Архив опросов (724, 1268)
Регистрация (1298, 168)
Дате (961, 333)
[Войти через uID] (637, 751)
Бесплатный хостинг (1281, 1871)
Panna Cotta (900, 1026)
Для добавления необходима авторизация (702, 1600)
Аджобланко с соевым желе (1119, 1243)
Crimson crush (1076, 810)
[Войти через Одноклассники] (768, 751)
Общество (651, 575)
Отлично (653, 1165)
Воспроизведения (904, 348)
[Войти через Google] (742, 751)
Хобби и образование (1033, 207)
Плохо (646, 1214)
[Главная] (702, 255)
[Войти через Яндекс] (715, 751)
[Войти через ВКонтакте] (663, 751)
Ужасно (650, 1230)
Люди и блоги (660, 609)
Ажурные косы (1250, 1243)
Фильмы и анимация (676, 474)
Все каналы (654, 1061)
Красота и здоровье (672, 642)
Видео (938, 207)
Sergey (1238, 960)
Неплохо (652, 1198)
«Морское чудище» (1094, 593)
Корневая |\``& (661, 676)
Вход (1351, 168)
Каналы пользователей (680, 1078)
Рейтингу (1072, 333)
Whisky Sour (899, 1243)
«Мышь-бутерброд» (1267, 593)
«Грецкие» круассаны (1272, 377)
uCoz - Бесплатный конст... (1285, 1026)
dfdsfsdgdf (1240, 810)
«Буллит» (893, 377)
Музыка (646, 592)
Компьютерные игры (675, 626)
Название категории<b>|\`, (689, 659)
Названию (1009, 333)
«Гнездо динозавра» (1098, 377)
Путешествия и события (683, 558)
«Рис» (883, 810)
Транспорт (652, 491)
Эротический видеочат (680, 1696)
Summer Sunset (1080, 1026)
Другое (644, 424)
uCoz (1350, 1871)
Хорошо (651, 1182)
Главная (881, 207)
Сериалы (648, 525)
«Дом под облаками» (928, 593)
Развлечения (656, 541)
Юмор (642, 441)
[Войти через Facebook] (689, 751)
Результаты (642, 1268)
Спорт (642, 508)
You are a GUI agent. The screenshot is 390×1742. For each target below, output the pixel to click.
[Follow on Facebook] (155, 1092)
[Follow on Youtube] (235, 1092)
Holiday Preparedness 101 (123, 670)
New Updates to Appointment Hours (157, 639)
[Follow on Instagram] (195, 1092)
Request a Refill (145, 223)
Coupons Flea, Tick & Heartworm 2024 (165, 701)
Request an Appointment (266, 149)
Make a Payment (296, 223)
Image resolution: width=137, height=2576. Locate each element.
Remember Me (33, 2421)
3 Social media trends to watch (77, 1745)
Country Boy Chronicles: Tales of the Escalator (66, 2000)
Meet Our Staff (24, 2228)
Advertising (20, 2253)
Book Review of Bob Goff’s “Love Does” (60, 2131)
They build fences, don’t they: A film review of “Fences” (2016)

------------------------------------

◆ Your instructions: Nothing should be omitted or altered. Retype the records exactly.

◆ Answer space:
Архив опросов (724, 1268)
Регистрация (1298, 168)
Дате (961, 333)
[Войти через uID] (637, 751)
Бесплатный хостинг (1281, 1871)
Panna Cotta (900, 1026)
Для добавления необходима авторизация (702, 1600)
Аджобланко с соевым желе (1119, 1243)
Crimson crush (1076, 810)
[Войти через Одноклассники] (768, 751)
Общество (651, 575)
Отлично (653, 1165)
Воспроизведения (904, 348)
[Войти через Google] (742, 751)
Хобби и образование (1033, 207)
Плохо (646, 1214)
[Главная] (702, 255)
[Войти через Яндекс] (715, 751)
[Войти через ВКонтакте] (663, 751)
Ужасно (650, 1230)
Люди и блоги (660, 609)
Ажурные косы (1250, 1243)
Фильмы и анимация (676, 474)
Все каналы (654, 1061)
Красота и здоровье (672, 642)
Видео (938, 207)
Sergey (1238, 960)
Неплохо (652, 1198)
«Морское чудище» (1094, 593)
Корневая |\``& (661, 676)
Вход (1351, 168)
Каналы пользователей (680, 1078)
Рейтингу (1072, 333)
Whisky Sour (899, 1243)
«Мышь-бутерброд» (1267, 593)
«Грецкие» круассаны (1272, 377)
uCoz - Бесплатный конст... (1285, 1026)
dfdsfsdgdf (1240, 810)
«Буллит» (893, 377)
Музыка (646, 592)
Компьютерные игры (675, 626)
Название категории<b>|\`, (689, 659)
Названию (1009, 333)
«Гнездо динозавра» (1098, 377)
Путешествия и события (683, 558)
«Рис» (883, 810)
Транспорт (652, 491)
Эротический видеочат (680, 1696)
Summer Sunset (1080, 1026)
Другое (644, 424)
uCoz (1350, 1871)
Хорошо (651, 1182)
Главная (881, 207)
Сериалы (648, 525)
«Дом под облаками» (928, 593)
Развлечения (656, 541)
Юмор (642, 441)
[Войти через Facebook] (689, 751)
Результаты (642, 1268)
Спорт (642, 508)
You are a GUI agent. The screenshot is 390×1742. For each target below, output the pixel to click.
[Follow on Facebook] (155, 1092)
[Follow on Youtube] (235, 1092)
Holiday Preparedness 101 (123, 670)
New Updates to Appointment Hours (157, 639)
[Follow on Instagram] (195, 1092)
Request a Refill (145, 223)
Coupons Flea, Tick & Heartworm 2024 (165, 701)
Request an Appointment (266, 149)
Make a Payment (296, 223)
Image resolution: width=137, height=2576. Locate each element.
Remember Me (33, 2421)
3 Social media trends to watch (77, 1745)
Country Boy Chronicles: Tales of the Escalator (66, 2000)
Meet Our Staff (24, 2228)
Advertising (20, 2253)
Book Review of Bob Goff’s “Love Does” (60, 2131)
They build fences, don’t they: A film review of “Fences” (2016)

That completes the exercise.